WHAT THE TASK ASKS:
Please write out exactly the lines of the data below from the line holding "книга (721, 293)" through the line holding "[linkedin] (45, 2193)", and leave out the rest.

Start of RECORDED INFORMATION

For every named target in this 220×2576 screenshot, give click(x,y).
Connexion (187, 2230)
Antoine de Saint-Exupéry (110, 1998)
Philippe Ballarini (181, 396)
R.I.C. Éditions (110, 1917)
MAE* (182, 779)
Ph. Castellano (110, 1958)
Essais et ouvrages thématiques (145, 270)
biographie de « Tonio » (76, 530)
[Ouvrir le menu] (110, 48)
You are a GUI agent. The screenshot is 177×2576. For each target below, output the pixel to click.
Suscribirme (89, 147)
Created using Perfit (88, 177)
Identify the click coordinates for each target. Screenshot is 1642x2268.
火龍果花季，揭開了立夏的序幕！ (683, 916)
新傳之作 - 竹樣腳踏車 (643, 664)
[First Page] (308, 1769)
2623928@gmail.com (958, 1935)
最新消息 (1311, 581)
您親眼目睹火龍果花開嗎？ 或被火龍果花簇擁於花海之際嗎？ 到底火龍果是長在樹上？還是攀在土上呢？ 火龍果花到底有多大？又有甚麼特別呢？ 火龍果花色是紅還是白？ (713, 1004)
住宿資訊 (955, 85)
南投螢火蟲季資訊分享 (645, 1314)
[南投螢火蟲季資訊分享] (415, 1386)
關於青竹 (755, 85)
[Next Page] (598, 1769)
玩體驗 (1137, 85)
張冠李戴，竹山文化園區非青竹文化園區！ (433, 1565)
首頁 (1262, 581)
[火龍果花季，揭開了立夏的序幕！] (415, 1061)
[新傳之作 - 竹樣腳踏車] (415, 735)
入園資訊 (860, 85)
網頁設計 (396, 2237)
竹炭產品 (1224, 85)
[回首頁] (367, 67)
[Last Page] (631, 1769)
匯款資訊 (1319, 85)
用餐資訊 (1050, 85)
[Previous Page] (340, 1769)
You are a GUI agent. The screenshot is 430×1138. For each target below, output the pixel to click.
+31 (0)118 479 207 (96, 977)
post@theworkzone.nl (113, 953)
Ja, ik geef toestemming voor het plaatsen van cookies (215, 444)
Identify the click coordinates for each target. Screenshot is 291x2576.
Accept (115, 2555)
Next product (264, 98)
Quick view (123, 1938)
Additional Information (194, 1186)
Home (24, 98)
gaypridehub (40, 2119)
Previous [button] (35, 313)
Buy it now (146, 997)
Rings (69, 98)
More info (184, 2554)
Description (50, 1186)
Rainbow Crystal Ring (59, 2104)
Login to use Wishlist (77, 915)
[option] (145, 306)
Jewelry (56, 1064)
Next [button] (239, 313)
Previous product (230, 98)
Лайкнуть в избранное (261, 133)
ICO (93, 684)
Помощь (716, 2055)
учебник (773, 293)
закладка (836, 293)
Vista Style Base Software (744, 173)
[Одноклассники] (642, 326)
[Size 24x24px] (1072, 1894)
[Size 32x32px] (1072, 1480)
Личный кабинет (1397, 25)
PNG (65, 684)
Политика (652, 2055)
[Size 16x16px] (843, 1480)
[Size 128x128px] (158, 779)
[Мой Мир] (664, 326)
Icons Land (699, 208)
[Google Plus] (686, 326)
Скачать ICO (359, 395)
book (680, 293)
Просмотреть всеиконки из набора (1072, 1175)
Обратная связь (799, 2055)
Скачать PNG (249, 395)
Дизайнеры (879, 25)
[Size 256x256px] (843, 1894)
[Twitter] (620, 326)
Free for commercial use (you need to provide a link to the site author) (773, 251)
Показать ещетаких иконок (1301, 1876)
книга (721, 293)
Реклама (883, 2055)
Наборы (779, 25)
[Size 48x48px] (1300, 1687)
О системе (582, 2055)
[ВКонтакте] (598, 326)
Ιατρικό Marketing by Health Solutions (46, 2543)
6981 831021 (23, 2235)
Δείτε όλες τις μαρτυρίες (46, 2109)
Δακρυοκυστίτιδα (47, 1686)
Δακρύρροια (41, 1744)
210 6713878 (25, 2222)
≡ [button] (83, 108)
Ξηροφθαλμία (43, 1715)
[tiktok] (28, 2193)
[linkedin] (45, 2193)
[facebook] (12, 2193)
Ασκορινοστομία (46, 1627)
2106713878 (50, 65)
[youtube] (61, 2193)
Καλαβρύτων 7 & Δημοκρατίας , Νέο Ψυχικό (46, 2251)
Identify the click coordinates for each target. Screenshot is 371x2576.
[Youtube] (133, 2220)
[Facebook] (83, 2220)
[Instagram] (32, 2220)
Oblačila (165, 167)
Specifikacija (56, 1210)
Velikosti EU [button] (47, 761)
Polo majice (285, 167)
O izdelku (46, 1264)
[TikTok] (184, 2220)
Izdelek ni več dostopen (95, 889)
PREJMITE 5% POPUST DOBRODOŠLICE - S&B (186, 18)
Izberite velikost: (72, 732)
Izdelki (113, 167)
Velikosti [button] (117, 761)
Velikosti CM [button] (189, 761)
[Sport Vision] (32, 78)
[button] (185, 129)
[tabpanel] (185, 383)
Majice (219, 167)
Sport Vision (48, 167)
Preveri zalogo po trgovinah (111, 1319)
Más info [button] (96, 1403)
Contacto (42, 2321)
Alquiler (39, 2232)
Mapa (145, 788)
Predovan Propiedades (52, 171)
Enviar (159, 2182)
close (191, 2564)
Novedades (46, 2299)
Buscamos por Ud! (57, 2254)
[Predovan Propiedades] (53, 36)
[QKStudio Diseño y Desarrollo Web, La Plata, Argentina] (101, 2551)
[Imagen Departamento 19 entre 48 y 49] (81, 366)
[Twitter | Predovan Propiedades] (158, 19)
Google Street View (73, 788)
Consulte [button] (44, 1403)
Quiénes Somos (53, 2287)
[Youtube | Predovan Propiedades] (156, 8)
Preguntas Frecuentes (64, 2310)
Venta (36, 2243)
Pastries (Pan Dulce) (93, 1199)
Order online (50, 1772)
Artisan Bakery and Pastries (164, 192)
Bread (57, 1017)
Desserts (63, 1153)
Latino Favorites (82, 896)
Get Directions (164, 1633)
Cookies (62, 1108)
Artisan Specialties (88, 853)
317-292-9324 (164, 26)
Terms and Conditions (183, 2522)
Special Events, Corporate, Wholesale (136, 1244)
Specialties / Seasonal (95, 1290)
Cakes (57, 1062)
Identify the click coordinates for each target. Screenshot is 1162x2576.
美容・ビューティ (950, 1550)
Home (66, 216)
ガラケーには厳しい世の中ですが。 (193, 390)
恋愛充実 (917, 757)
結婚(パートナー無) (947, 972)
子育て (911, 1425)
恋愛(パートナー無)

End of RECORDED INFORMATION

OUTPUT FOR THIS TASK:
книга (721, 293)
Реклама (883, 2055)
Наборы (779, 25)
[Size 48x48px] (1300, 1687)
О системе (582, 2055)
[ВКонтакте] (598, 326)
Ιατρικό Marketing by Health Solutions (46, 2543)
6981 831021 (23, 2235)
Δείτε όλες τις μαρτυρίες (46, 2109)
Δακρυοκυστίτιδα (47, 1686)
Δακρύρροια (41, 1744)
210 6713878 (25, 2222)
≡ [button] (83, 108)
Ξηροφθαλμία (43, 1715)
[tiktok] (28, 2193)
[linkedin] (45, 2193)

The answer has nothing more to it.